● EXERCISE PASSAGE:
++++++++++

Long time ago at uni we studied these things for a while.. and even made a Prolog interpreter having both F+IF (probability + confidence) coefficients for each and every term..




Not out of the box I think; I wouldn’t trust any self-assesment like that. With enough compute, you could probably come up with a metric by doing a beam search and using an LLM to evaluate how many of the resultant answers were effectively the same as a proxy for “confidence”.


Similar to bootstrapping a random variable in statistics. Your N estimates (each estimate is derived from a subset of the sample data) give you an estimate of the distribution of the random variable. If the variance of that distribution is small (relative to the magnitude of the point estimate) then you have high confidence that your point estimate is close to the true value.

Likewise in your metric, if all answers are the same despite perturbations then it's more likely to be ... true?

I'd really like to see a plot of your metric versus the SimpleQA hallucation benchmark that OpenAI uses.


Confidence != true


That's correct but P(true) might empirically turn out to be some f(confidence)


The way I understand it, an LLM response is a chain of tokens where each is the most probable token. Maybe there exists more complicated candidate and selection approaches than that, but biggest number works for me. For the sake of simplicity, let's just say tokens are words. You'd have access to the probability of each word in the ordering of the sentence, but I'm not sure how that would then be used to evaluate to the probability of the sentence itself or its truthiness.

++++++++++

● DATASET RECORDS:
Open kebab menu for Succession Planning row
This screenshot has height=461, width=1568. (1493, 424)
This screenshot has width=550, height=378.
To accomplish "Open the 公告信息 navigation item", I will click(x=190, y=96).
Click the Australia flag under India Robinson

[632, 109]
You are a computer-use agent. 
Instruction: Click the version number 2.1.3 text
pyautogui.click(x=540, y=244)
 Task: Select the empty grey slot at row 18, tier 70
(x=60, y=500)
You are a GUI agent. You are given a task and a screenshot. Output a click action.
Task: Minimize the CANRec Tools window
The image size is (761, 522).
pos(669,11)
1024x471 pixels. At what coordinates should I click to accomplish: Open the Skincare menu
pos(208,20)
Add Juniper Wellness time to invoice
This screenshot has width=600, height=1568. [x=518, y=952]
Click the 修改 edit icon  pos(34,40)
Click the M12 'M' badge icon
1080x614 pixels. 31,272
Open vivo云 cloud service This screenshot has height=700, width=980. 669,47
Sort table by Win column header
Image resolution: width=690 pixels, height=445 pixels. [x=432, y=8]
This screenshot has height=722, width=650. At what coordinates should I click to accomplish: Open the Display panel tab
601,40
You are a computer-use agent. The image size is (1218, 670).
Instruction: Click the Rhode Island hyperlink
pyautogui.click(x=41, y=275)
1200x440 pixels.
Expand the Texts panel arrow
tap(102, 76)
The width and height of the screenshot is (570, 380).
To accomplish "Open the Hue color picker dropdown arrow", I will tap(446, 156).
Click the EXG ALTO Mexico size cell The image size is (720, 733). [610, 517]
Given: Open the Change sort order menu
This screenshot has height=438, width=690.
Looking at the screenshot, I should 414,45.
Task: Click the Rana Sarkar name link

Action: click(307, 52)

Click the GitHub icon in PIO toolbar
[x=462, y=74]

++++++++++

● PROBLEM 1:
Decide whether each statement agrees with the thread on LLM confidence above. Answer yes or no, and quote the words from the thread that settle it.
(a) The Prolog interpreter built at uni gave every term both a probability coefficient and a confidence coefficient.
(b) One commenter would trust an LLM's own self-assessment of its confidence out of the box.
(c) In the bootstrapping comparison, each of the N estimates is derived from the full sample data.
● PROBLEM 2:
Use the thread on LLM confidence above to answer these questions. Mark each answer with its letter.
(a) What kind of search is proposed for deriving a confidence metric?
(b) Which benchmark does one commenter want the metric plotted against?
(c) For simplicity, what does the last comment treat tokens as?
● PROBLEM 3: Extend the thread on LLM confidence from the point where it stops.

● WRITTEN RESPONSE 1:
(a) Yes: "having both F+IF (probability + confidence) coefficients for each and every term"
(b) No: "I wouldn’t trust any self-assesment like that."
(c) No: "each estimate is derived from a subset of the sample data"

● WRITTEN RESPONSE 2:
(a) A beam search
(b) The SimpleQA hallucination benchmark that OpenAI uses
(c) Words

● WRITTEN RESPONSE 3:
I could have worded my reply better, but the simplified explanation stands :b


You can say "give me a % chance you think this thing will happen and why" and it will spit out a lot of context behind it's thinking, I'm not a math guy and I'm aware "probability" has some more complex math stuff in it, but just from a "why do you believe this so strongly?" perspective, I've personally found it's able to have me agree or disagree fairly. You can then give it additional context you know about, and it will refine it's estimation. Basically I've started treating them like context connection systems, just to look to see if dots even possibly could connect before I do the connecting myself.


I'm not 100% sure what you mean by this, but there is token probability available in some providers:

https://cookbook.openai.com/examples/using_logprobs


I think logprobs functionality was removed because it allowed to exfiltrate the last layer of weights of their propietary models


Suitably modified, they can. Bayesian neural networks provide uncertainty quantification. The challenge is calibrating the predictions, and deciding whether devoting model capacity to uncertainty quantification would not be better spent on a bigger, uncertain model.

https://en.wikipedia.org/wiki/Calibration_(statistics)

Example: Efficient and Effective Uncertainty Quantification for LLMs (https://openreview.net/forum?id=QKRLH57ATT)


According to the following paper, it's possible to get calibrated confidence scores by directly asking the LLM to verbalize a confidence level, but it strongly depends on how you prompt it to do so:

https://arxiv.org/abs/2412.14737


Maybe stupid answer, but I’ve read a few older papers that used ensembles to identify when a prediction is out of distribution. Not sure what SotA approach is though.


Yes, but those probabilities tend to be poorly calibrated, especially after the tuning they get for instruction following and such.